» **TASK OBJECTIVE**
Revise the records below by replacing every instance of "Instruction" with "Directive", leaving everything else unchanged.

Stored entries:
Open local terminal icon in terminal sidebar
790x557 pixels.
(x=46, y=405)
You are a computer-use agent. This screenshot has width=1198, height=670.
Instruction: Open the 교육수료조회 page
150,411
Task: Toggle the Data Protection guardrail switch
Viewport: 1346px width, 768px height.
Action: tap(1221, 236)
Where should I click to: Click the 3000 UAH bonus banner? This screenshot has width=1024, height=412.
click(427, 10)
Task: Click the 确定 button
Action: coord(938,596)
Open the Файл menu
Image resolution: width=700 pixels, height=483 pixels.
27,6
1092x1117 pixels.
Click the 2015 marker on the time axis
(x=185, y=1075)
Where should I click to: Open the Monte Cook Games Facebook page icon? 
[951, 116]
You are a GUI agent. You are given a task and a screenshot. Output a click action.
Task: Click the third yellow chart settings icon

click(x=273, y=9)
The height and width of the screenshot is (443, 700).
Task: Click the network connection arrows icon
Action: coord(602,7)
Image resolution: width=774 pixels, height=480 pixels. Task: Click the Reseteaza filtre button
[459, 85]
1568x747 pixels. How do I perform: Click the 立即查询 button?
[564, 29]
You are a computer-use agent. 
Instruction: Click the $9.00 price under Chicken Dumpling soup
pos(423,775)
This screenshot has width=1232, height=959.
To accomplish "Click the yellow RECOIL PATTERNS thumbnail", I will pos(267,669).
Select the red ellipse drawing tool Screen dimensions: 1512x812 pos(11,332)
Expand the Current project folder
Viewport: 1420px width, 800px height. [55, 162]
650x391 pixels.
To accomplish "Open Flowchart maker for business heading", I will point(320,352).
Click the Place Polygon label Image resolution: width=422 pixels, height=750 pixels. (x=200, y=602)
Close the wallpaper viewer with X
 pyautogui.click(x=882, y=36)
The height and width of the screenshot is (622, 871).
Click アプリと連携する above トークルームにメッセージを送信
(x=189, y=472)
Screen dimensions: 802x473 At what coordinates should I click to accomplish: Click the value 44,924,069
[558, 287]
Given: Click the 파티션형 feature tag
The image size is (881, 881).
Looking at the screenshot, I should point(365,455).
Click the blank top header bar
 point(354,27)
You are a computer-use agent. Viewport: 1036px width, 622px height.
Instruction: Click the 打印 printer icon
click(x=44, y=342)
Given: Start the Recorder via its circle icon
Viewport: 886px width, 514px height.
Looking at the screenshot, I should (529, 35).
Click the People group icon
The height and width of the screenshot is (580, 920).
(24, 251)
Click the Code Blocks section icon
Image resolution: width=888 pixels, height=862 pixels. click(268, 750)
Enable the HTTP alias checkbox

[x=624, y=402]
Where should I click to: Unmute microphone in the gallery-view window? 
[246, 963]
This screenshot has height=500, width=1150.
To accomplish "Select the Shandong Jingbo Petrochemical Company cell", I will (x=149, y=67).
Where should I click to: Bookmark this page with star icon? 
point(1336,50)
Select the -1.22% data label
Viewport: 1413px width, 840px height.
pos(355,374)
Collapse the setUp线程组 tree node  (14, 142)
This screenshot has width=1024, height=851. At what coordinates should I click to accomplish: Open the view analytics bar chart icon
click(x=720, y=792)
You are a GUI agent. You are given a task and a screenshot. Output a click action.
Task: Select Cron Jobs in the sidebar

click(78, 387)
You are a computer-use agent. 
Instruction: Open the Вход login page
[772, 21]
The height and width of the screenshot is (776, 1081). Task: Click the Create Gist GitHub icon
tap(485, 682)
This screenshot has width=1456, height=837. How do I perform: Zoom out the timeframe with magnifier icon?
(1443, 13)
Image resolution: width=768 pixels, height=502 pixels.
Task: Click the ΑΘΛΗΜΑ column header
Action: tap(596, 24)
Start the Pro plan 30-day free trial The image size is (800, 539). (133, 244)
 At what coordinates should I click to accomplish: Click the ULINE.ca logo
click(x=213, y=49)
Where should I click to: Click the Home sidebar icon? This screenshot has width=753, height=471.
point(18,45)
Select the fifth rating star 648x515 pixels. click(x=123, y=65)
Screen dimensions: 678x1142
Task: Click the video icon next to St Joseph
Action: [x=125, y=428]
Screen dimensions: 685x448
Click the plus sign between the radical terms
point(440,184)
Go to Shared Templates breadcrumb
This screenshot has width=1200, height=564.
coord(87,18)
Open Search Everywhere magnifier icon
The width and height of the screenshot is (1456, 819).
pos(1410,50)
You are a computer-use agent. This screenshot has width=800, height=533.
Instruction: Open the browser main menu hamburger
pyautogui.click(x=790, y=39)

» **COMPLETED EXERCISE**
Open local terminal icon in terminal sidebar
790x557 pixels.
(x=46, y=405)
You are a computer-use agent. This screenshot has width=1198, height=670.
Directive: Open the 교육수료조회 page
150,411
Task: Toggle the Data Protection guardrail switch
Viewport: 1346px width, 768px height.
Action: tap(1221, 236)
Where should I click to: Click the 3000 UAH bonus banner? This screenshot has width=1024, height=412.
click(427, 10)
Task: Click the 确定 button
Action: coord(938,596)
Open the Файл menu
Image resolution: width=700 pixels, height=483 pixels.
27,6
1092x1117 pixels.
Click the 2015 marker on the time axis
(x=185, y=1075)
Where should I click to: Open the Monte Cook Games Facebook page icon? 
[951, 116]
You are a GUI agent. You are given a task and a screenshot. Output a click action.
Task: Click the third yellow chart settings icon

click(x=273, y=9)
The height and width of the screenshot is (443, 700).
Task: Click the network connection arrows icon
Action: coord(602,7)
Image resolution: width=774 pixels, height=480 pixels. Task: Click the Reseteaza filtre button
[459, 85]
1568x747 pixels. How do I perform: Click the 立即查询 button?
[564, 29]
You are a computer-use agent. 
Directive: Click the $9.00 price under Chicken Dumpling soup
pos(423,775)
This screenshot has width=1232, height=959.
To accomplish "Click the yellow RECOIL PATTERNS thumbnail", I will pos(267,669).
Select the red ellipse drawing tool Screen dimensions: 1512x812 pos(11,332)
Expand the Current project folder
Viewport: 1420px width, 800px height. [55, 162]
650x391 pixels.
To accomplish "Open Flowchart maker for business heading", I will point(320,352).
Click the Place Polygon label Image resolution: width=422 pixels, height=750 pixels. (x=200, y=602)
Close the wallpaper viewer with X
 pyautogui.click(x=882, y=36)
The height and width of the screenshot is (622, 871).
Click アプリと連携する above トークルームにメッセージを送信
(x=189, y=472)
Screen dimensions: 802x473 At what coordinates should I click to accomplish: Click the value 44,924,069
[558, 287]
Given: Click the 파티션형 feature tag
The image size is (881, 881).
Looking at the screenshot, I should point(365,455).
Click the blank top header bar
 point(354,27)
You are a computer-use agent. Viewport: 1036px width, 622px height.
Directive: Click the 打印 printer icon
click(x=44, y=342)
Given: Start the Recorder via its circle icon
Viewport: 886px width, 514px height.
Looking at the screenshot, I should (529, 35).
Click the People group icon
The height and width of the screenshot is (580, 920).
(24, 251)
Click the Code Blocks section icon
Image resolution: width=888 pixels, height=862 pixels. click(268, 750)
Enable the HTTP alias checkbox

[x=624, y=402]
Where should I click to: Unmute microphone in the gallery-view window? 
[246, 963]
This screenshot has height=500, width=1150.
To accomplish "Select the Shandong Jingbo Petrochemical Company cell", I will (x=149, y=67).
Where should I click to: Bookmark this page with star icon? 
point(1336,50)
Select the -1.22% data label
Viewport: 1413px width, 840px height.
pos(355,374)
Collapse the setUp线程组 tree node  (14, 142)
This screenshot has width=1024, height=851. At what coordinates should I click to accomplish: Open the view analytics bar chart icon
click(x=720, y=792)
You are a GUI agent. You are given a task and a screenshot. Output a click action.
Task: Select Cron Jobs in the sidebar

click(78, 387)
You are a computer-use agent. 
Directive: Open the Вход login page
[772, 21]
The height and width of the screenshot is (776, 1081). Task: Click the Create Gist GitHub icon
tap(485, 682)
This screenshot has width=1456, height=837. How do I perform: Zoom out the timeframe with magnifier icon?
(1443, 13)
Image resolution: width=768 pixels, height=502 pixels.
Task: Click the ΑΘΛΗΜΑ column header
Action: tap(596, 24)
Start the Pro plan 30-day free trial The image size is (800, 539). (133, 244)
 At what coordinates should I click to accomplish: Click the ULINE.ca logo
click(x=213, y=49)
Where should I click to: Click the Home sidebar icon? This screenshot has width=753, height=471.
point(18,45)
Select the fifth rating star 648x515 pixels. click(x=123, y=65)
Screen dimensions: 678x1142
Task: Click the video icon next to St Joseph
Action: [x=125, y=428]
Screen dimensions: 685x448
Click the plus sign between the radical terms
point(440,184)
Go to Shared Templates breadcrumb
This screenshot has width=1200, height=564.
coord(87,18)
Open Search Everywhere magnifier icon
The width and height of the screenshot is (1456, 819).
pos(1410,50)
You are a computer-use agent. This screenshot has width=800, height=533.
Directive: Open the browser main menu hamburger
pyautogui.click(x=790, y=39)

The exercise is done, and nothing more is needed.